小中社会科、「鎖国」表記消える(Yahoo!:読売)。「幕府の対外政策として一部の港しか開かなかった」とかそういうことになりそうであります。
・・・完璧に閉じた国、というのはちょっと難しい話で。「鎖国」と言われていても実際には海外の物品や情報は日本に入って来ていた、というのはよく知れらています。
例えば「解体新書」これは「ターヘル・アナトミア」という医学蘭書を訳したものですが、じゃあ、その原本はどこから来たんだ・・・と。完全に「閉じて」いたらそんなもん江戸にまで来るわけないはずであります。
ただ・・・情報的に、と言うか。一般大衆はほとんどそういうこと知らなかったわけで。
長崎や松前、というのは江戸市民にとってははるか彼方の地であります。江戸も中期以降になると庶民が各地を旅行するようになります。しかしはるばる長崎にまで行った、としても。出島からオランダ人はほとんど出られませんし清の人たちの町はあっても早々に立ち入るわけにもいかない。・・・あまりそういうのとは触れあえなかったりします。
・・・もちろん例外はあります。遊女は出島に出入りできたので・・・まあ、そういう出自の人が少なからず長崎にはいたのではないか、ということになってます。

### 抜粋レコード

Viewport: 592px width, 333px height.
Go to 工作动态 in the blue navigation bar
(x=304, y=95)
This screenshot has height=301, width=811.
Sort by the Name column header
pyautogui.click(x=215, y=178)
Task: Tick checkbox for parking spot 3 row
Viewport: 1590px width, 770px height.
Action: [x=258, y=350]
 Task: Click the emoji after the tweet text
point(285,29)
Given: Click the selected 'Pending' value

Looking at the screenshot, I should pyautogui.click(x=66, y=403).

...

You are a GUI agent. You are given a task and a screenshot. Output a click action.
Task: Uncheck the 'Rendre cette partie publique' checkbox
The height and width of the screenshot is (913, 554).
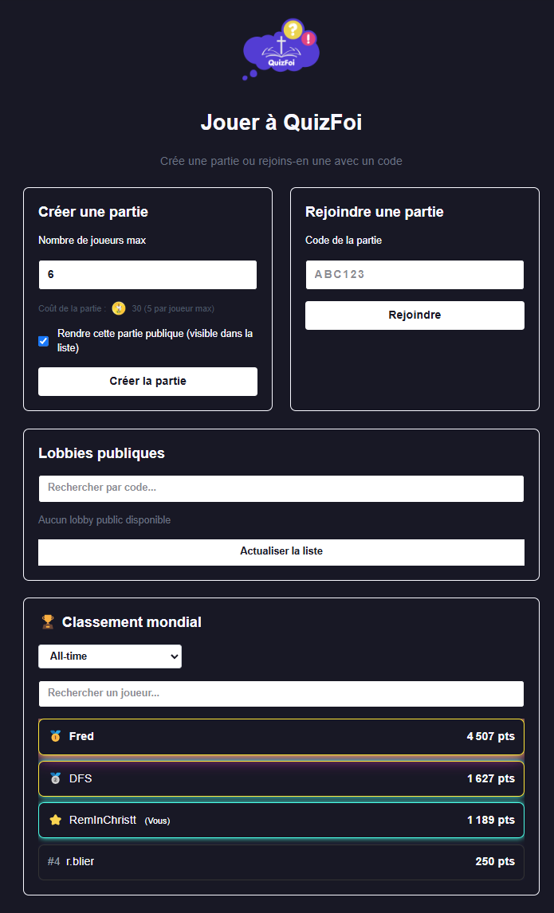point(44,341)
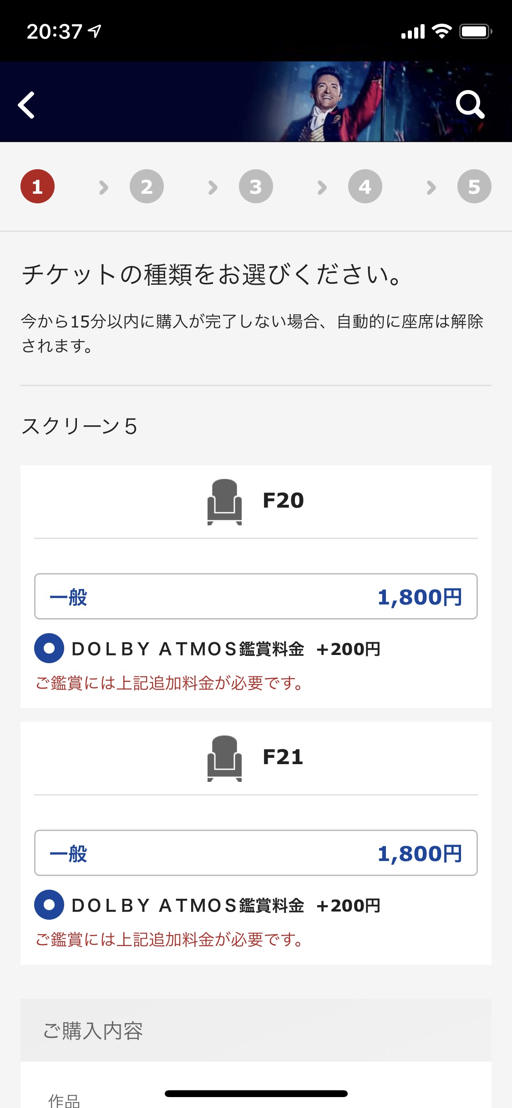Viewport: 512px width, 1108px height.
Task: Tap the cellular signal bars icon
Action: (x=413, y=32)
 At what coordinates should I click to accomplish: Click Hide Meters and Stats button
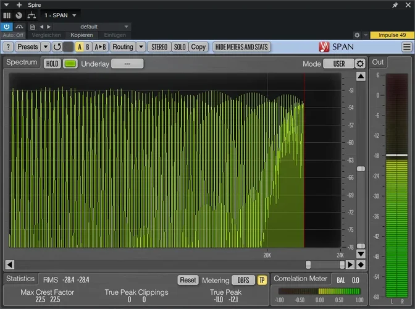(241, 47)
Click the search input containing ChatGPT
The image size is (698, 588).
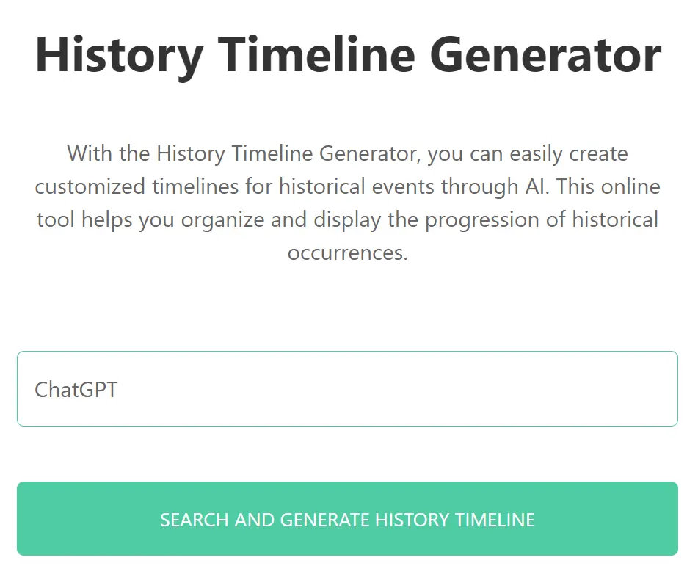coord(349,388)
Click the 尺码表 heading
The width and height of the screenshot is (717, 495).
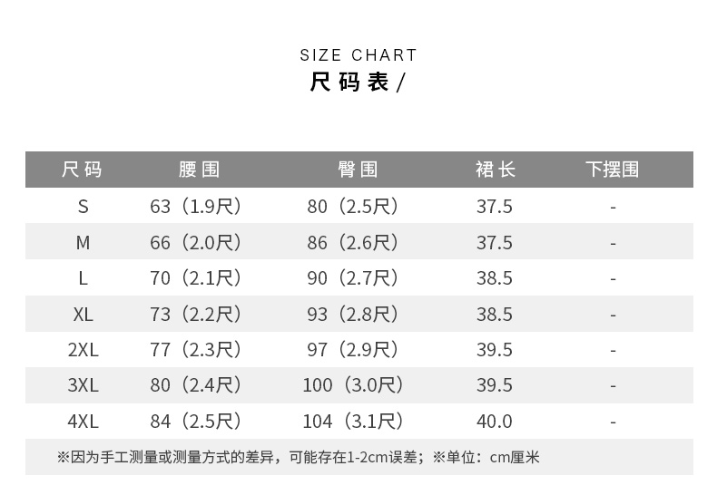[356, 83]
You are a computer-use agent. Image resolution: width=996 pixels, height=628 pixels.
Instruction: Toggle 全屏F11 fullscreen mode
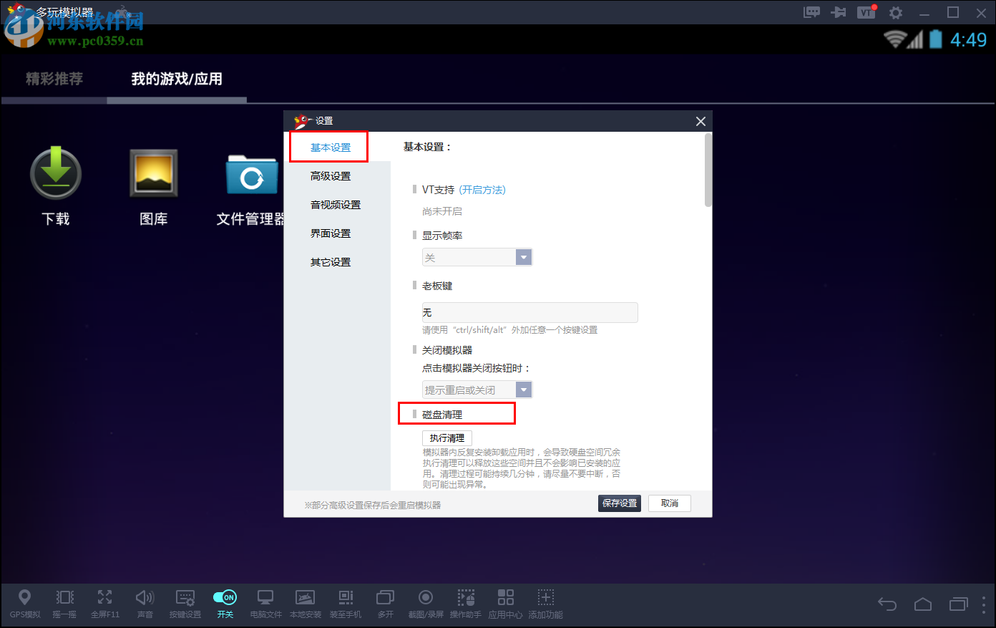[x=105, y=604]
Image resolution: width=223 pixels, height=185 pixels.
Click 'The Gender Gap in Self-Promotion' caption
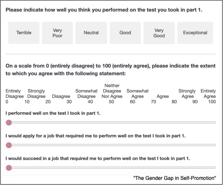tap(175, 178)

### 実施事項
「鎖国」表記についての文章を、最後の文に続けて書き継いでください。 これらのレコードは文章の内容とは関係がありません。

### 演習の解答
それでも学問としての「蘭学」や清で漢訳された書籍などは入って来ていたわけで。そこから海外を見ようとした人たちの努力があったことは言うまでもありません。
海外への渡航は死罪であります。・・・その時点で鎖国じゃないか、という見方もできます。しかしそれも幕府の対外政策の一環で・・・と言われればたしかにそういうもんだ、ということにもなります。「大多数が外に対して目を閉じさせられていた時代」という認識は変わらないかと思われます。
ただ・・・個人的には「鎖国」という表記は嫌いではなく(好き嫌いの問題ではないのですが)。開国に対しての「閉国」とか「閉じ込められてた」的な言い回しとか、そういうのとはちょっと違っていて、実は鎖のすき間からかすかに外が見えていた・・・そんな雰囲気?があるような気がしていて・・・。